#### Problem requirements
Reproduce every line below exactly as written; do not include the images.

#### Provided material
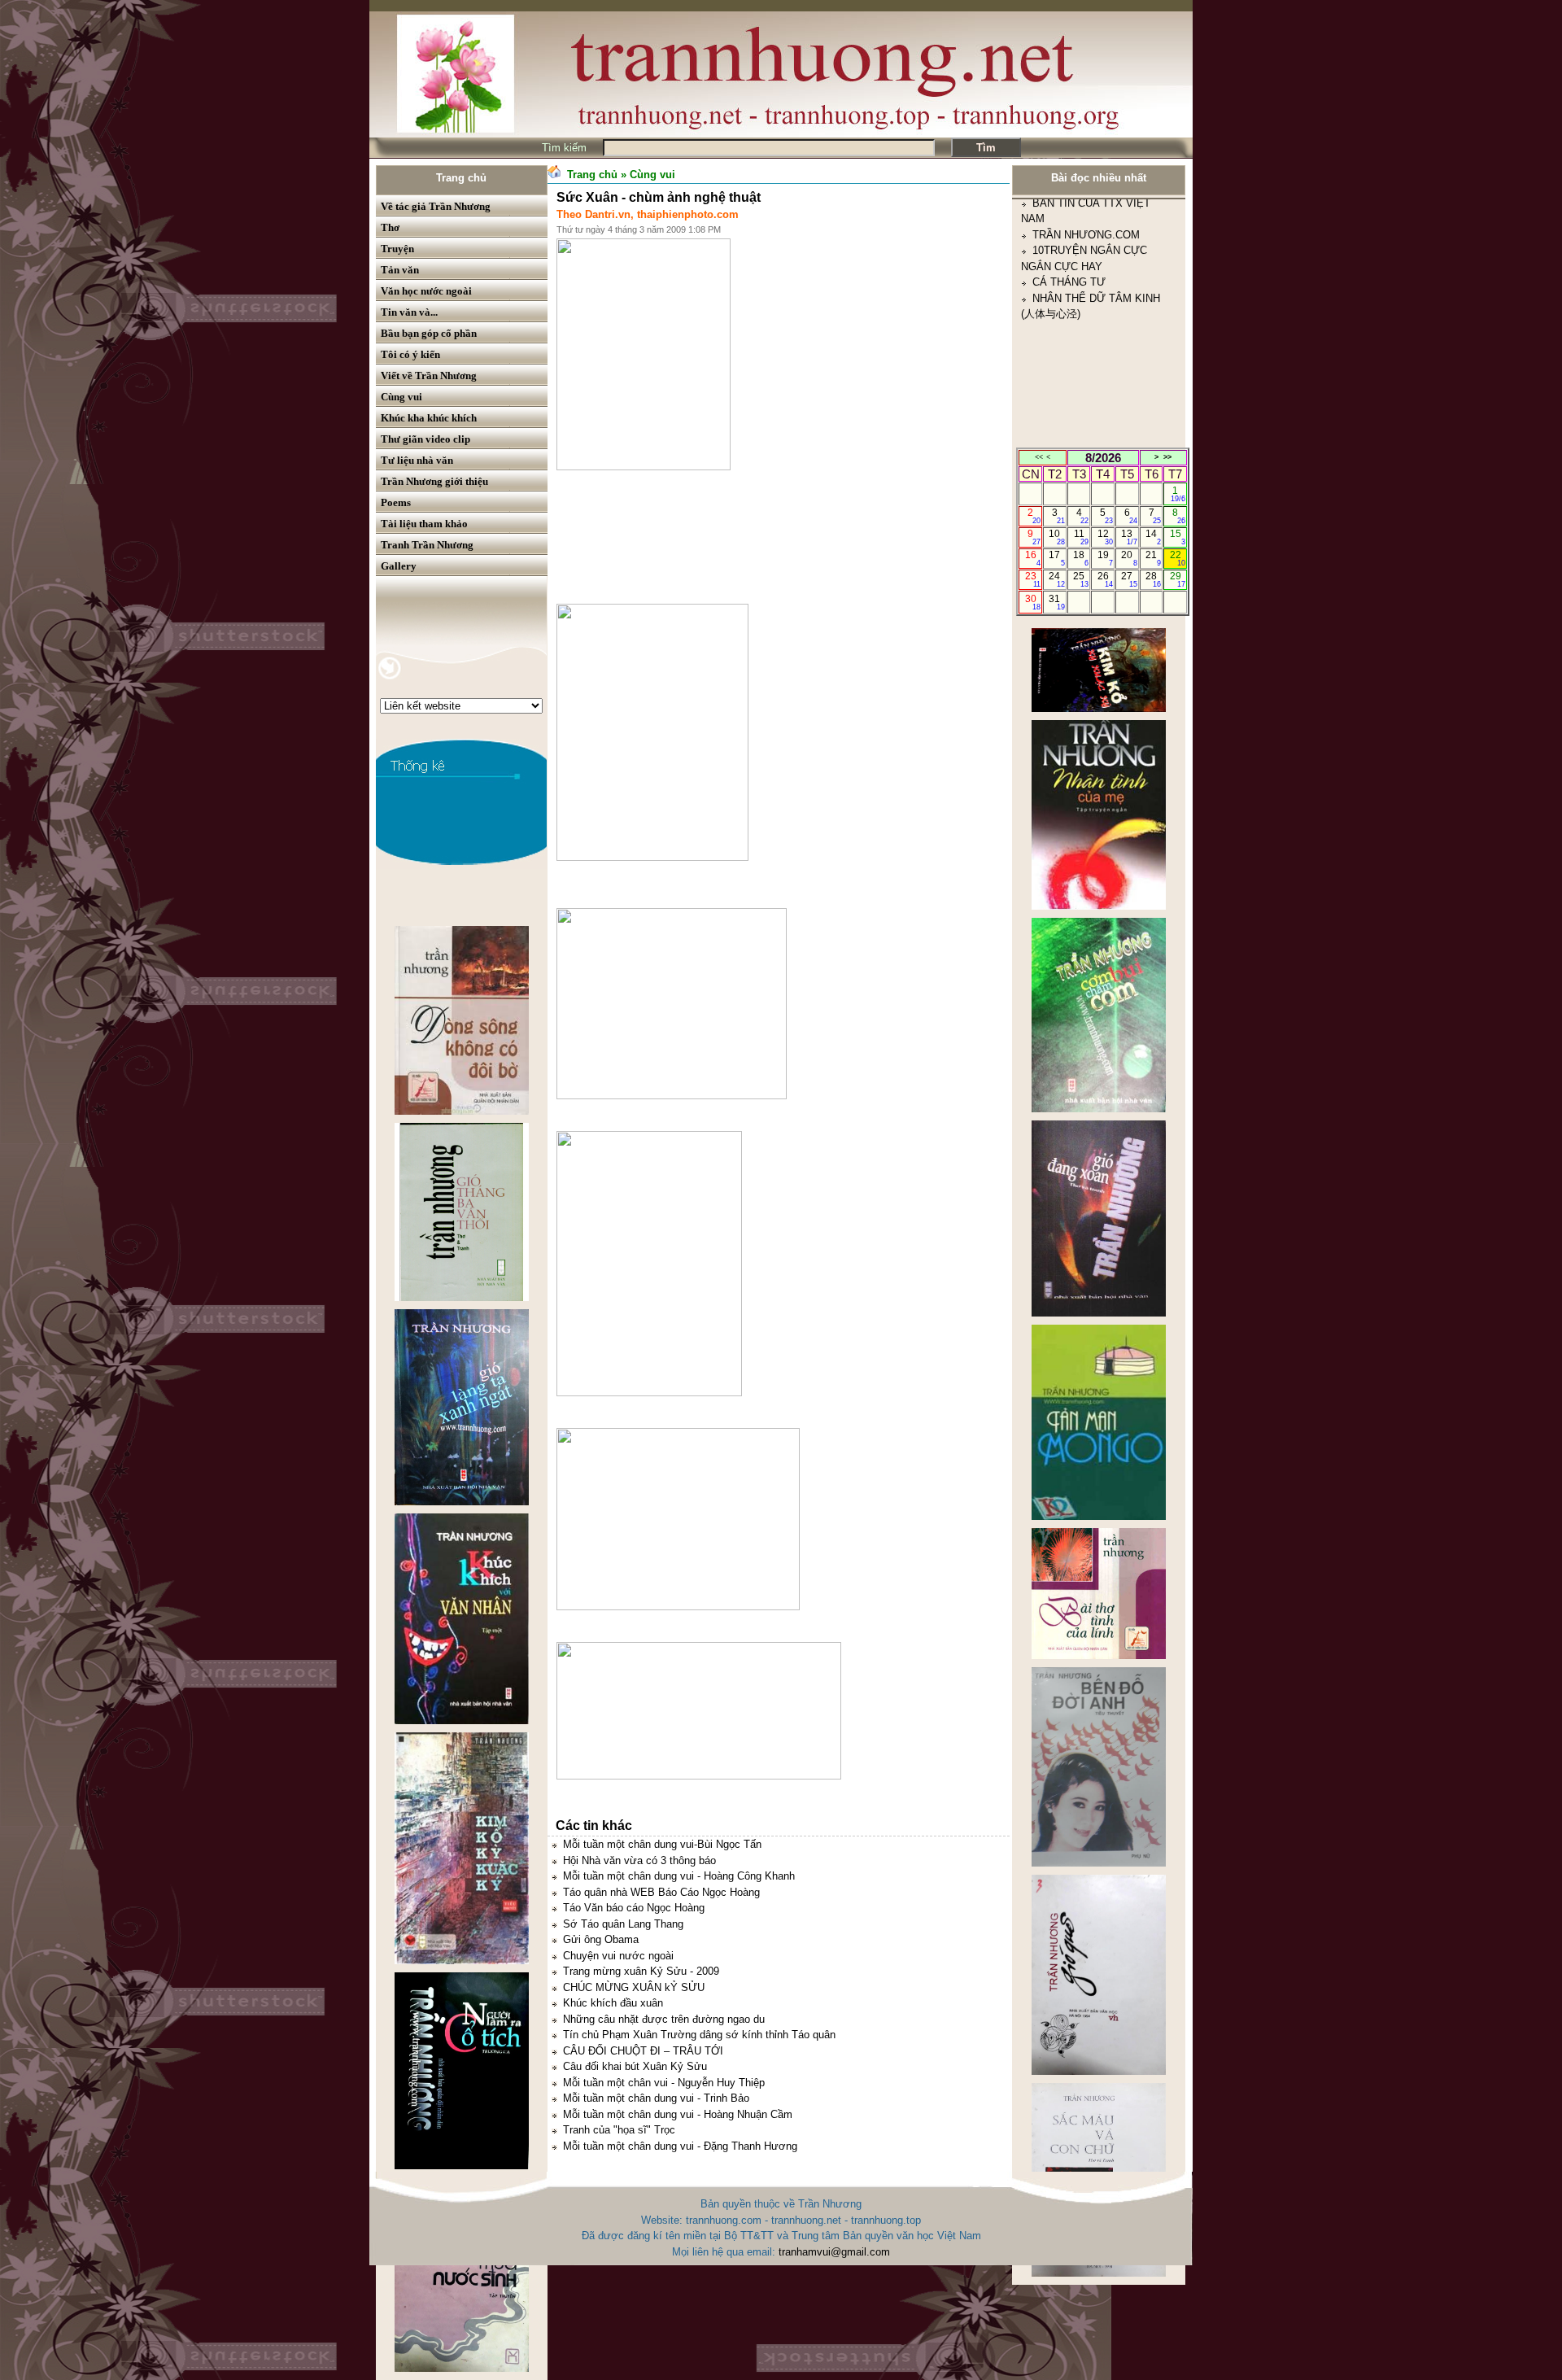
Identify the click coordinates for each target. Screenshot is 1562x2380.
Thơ (390, 227)
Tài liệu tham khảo (424, 523)
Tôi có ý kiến (410, 354)
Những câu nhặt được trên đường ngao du (664, 2019)
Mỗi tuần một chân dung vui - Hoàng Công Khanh (679, 1876)
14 (1153, 537)
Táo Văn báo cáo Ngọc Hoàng (634, 1908)
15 (1177, 537)
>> (1167, 457)
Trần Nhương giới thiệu (434, 481)
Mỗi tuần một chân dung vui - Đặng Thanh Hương (680, 2146)
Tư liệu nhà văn (417, 460)
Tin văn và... (409, 312)
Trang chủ (461, 178)
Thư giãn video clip (425, 439)
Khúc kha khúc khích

#### Answer section
Identify the click coordinates for each target. Screenshot is 1562x2380.
Thơ (390, 227)
Tài liệu tham khảo (424, 523)
Tôi có ý kiến (410, 354)
Những câu nhặt được trên đường ngao du (664, 2019)
Mỗi tuần một chân dung vui - Hoàng Công Khanh (679, 1876)
14 (1153, 537)
Táo Văn báo cáo Ngọc Hoàng (634, 1908)
15 (1177, 537)
>> (1167, 457)
Trần Nhương giới thiệu (434, 481)
Mỗi tuần một chân dung vui - Đặng Thanh Hương (680, 2146)
Tư liệu nhà văn (417, 460)
Tin văn và... (409, 312)
Trang chủ (461, 178)
Thư giãn video clip (425, 439)
Khúc kha khúc khích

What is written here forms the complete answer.